Malgré la victoire des Rouge et Blanc (0-1), synonyme de passage au tour suivant, quelques supporters belouizdadis présents en Tanzanie ont envahi la pelouse après le coup de sifflet final. Ces derniers s’en sont violemment pris à l’entraîneur Sead Ramovic, l’accablant d’insultes et réclamant ouvertement son départ immédiat de la barre technique du club.
Le technicien allemand d’origine bosniaque n’a évité une situation plus grave que grâce à l’intervention rapide de ses joueurs, qui l’ont entouré et escorté jusqu’aux vestiaires. La scène, survenue sous les yeux médusés du public local et des officiels de la rencontre, a profondément terni l’image du club et, plus largement, celle du football algérien.

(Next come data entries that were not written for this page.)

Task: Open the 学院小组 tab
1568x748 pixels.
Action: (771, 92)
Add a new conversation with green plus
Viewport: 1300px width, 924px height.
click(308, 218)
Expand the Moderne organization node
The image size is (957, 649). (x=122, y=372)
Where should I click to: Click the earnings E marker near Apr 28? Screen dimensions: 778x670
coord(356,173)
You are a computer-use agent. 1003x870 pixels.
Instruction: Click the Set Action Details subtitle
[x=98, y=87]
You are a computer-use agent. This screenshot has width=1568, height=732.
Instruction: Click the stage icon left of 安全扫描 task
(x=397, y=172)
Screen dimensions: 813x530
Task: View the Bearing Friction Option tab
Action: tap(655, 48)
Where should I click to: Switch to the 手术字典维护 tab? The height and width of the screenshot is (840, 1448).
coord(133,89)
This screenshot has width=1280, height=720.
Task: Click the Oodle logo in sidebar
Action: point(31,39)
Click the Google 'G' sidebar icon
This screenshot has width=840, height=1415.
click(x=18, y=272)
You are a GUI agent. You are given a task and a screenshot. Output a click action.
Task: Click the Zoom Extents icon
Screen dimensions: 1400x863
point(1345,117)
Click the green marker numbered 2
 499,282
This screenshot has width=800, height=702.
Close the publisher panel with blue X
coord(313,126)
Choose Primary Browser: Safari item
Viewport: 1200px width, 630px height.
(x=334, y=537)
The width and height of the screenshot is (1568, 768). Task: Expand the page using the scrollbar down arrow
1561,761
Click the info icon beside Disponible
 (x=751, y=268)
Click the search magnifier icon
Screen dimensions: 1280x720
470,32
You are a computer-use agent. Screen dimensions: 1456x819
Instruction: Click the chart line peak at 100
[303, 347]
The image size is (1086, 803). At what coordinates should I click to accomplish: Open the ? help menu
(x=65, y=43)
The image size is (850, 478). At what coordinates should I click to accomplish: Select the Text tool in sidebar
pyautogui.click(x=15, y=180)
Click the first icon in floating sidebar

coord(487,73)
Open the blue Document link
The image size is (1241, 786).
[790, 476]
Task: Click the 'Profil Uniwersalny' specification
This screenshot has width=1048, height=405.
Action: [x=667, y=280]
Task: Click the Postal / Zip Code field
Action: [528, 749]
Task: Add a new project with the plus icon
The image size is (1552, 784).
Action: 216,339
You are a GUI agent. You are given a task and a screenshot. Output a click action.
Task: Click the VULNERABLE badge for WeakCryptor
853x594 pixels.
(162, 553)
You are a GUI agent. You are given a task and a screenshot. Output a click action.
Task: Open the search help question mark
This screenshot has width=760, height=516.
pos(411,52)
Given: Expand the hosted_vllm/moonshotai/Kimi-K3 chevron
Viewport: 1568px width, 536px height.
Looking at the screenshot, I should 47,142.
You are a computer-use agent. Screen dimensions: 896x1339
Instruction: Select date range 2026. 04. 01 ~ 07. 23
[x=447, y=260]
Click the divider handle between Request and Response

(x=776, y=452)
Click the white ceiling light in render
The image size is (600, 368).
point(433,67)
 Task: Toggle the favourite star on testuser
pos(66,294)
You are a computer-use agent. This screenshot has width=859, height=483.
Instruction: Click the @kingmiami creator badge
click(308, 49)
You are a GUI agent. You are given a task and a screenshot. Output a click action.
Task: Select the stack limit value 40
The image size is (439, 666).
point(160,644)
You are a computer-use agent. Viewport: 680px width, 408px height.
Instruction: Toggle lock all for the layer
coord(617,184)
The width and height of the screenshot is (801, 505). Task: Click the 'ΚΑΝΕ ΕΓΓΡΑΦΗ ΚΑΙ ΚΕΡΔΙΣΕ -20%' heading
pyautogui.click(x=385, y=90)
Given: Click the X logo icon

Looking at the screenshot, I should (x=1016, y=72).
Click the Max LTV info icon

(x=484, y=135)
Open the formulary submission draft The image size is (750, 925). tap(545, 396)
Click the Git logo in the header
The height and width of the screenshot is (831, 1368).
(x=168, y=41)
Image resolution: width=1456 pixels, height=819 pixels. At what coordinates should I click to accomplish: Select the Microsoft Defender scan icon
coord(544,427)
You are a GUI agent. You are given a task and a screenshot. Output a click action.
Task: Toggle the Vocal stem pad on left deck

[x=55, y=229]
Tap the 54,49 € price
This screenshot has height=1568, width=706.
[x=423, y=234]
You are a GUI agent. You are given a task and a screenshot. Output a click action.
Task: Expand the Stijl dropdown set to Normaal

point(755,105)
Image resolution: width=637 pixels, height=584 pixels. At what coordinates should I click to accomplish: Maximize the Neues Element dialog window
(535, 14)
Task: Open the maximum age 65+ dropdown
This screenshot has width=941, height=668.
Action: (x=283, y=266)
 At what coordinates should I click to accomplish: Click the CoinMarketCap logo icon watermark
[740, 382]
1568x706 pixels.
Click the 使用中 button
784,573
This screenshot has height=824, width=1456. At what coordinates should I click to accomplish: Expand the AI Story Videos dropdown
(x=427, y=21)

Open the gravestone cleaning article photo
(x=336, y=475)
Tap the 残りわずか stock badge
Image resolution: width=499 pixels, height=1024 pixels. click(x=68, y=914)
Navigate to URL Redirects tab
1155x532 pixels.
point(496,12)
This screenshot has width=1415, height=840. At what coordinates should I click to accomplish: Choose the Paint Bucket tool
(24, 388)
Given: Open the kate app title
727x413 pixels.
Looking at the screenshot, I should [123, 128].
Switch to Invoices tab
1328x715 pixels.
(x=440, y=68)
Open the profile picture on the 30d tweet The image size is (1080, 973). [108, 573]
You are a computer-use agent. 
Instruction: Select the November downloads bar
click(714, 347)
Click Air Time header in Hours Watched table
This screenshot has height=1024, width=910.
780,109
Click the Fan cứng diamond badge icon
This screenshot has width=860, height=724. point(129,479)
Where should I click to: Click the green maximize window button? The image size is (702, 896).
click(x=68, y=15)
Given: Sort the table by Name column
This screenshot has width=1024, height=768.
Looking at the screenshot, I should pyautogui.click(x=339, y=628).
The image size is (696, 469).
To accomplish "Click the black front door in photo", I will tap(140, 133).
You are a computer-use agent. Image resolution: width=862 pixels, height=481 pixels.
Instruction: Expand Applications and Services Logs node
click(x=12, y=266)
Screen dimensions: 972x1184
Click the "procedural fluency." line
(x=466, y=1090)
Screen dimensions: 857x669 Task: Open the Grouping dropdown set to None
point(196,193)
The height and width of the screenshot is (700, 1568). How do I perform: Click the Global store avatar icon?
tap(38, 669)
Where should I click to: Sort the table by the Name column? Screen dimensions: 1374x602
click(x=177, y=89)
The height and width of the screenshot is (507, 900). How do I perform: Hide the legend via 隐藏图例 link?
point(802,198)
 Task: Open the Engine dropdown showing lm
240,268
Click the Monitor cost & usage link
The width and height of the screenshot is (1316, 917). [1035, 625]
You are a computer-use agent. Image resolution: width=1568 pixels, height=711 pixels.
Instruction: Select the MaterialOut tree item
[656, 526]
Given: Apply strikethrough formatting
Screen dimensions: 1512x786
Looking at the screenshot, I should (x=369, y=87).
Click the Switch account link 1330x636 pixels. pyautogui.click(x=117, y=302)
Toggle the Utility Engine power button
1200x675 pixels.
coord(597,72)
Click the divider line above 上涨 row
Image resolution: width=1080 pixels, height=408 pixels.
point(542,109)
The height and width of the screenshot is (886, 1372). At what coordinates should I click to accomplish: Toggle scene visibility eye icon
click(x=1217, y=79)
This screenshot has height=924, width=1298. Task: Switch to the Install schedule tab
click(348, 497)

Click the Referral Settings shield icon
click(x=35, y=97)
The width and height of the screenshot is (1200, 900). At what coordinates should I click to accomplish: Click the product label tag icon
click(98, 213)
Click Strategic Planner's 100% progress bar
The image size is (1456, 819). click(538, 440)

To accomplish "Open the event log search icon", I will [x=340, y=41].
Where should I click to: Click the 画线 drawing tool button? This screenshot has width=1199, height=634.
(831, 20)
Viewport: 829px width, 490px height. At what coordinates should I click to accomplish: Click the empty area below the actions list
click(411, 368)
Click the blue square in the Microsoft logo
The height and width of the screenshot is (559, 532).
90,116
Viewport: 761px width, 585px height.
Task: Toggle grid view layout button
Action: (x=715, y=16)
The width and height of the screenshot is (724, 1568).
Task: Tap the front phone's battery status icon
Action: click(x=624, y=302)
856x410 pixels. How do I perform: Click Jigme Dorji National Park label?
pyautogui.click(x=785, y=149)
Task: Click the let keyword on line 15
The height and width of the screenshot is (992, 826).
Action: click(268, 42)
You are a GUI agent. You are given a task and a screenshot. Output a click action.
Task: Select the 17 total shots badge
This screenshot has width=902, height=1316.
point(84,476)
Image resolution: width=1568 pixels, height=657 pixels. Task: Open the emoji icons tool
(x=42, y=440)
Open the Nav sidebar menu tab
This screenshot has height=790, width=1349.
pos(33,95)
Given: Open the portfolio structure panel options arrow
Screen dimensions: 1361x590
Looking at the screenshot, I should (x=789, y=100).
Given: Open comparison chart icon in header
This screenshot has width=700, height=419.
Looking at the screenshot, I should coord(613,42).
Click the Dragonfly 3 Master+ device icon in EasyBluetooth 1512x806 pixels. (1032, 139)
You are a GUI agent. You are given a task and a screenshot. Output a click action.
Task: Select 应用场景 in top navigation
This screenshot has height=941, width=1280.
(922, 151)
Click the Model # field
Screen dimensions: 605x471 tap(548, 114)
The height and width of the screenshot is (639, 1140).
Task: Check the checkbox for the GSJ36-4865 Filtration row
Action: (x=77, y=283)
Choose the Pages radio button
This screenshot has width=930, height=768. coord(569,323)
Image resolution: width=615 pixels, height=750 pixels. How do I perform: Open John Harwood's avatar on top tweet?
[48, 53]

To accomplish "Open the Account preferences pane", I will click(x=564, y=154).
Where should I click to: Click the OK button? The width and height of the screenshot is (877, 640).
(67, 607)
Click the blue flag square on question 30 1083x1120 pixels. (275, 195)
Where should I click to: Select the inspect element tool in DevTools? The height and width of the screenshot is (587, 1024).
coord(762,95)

Au-delà de l’aspect symbolique, cet envahissement de terrain pourrait avoir des conséquences disciplinaires pour le CRB. Les arbitres ont en effet mentionné les faits dans la feuille de match, ouvrant ainsi la voie à d’éventuelles sanctions de la part de la Confédération africaine de football (CAF).
Cet épisode met en lumière le malaise persistant entre Sead Ramovic et une partie des supporters belouizdadis, et ce, malgré une dynamique sportive pourtant positive. Les coéquipiers de Nawfel Khacef restent en effet sur une série de quatre victoires consécutives toutes compétitions confondues, un bilan qui n’a visiblement pas suffi à apaiser les tensions. Depuis son geste jugé provocateur à l’encontre du public, à l’issue de la défaite face à la JS Kabylie (0-1), le 10 janvier dernier au stade du 5 Juillet, l’entraîneur de 46 ans semble avoir définitivement perdu le soutien d’une frange de la galerie belouizdadie.
Ces incidents rappellent d’ailleurs ceux survenus la veille à San Pedro, en Côte d’Ivoire, où des individus présentés comme des supporters de l’USM Alger avaient fait irruption sur le lieu de résidence de leur équipe. Le directeur sportif général, Saïd Allik, aurait alors été la cible d’insultes et d’agressions verbales, tandis que certains joueurs auraient également été pris à partie, dans un climat qualifié d’inacceptable par la direction usmiste. Dans un communiqué officiel, l’USMA n’a pas tardé à condamner fermement ces agissements, soulignant qu’ils ne reflètent en aucun cas les valeurs du club ni l’image de ses véritables supporters.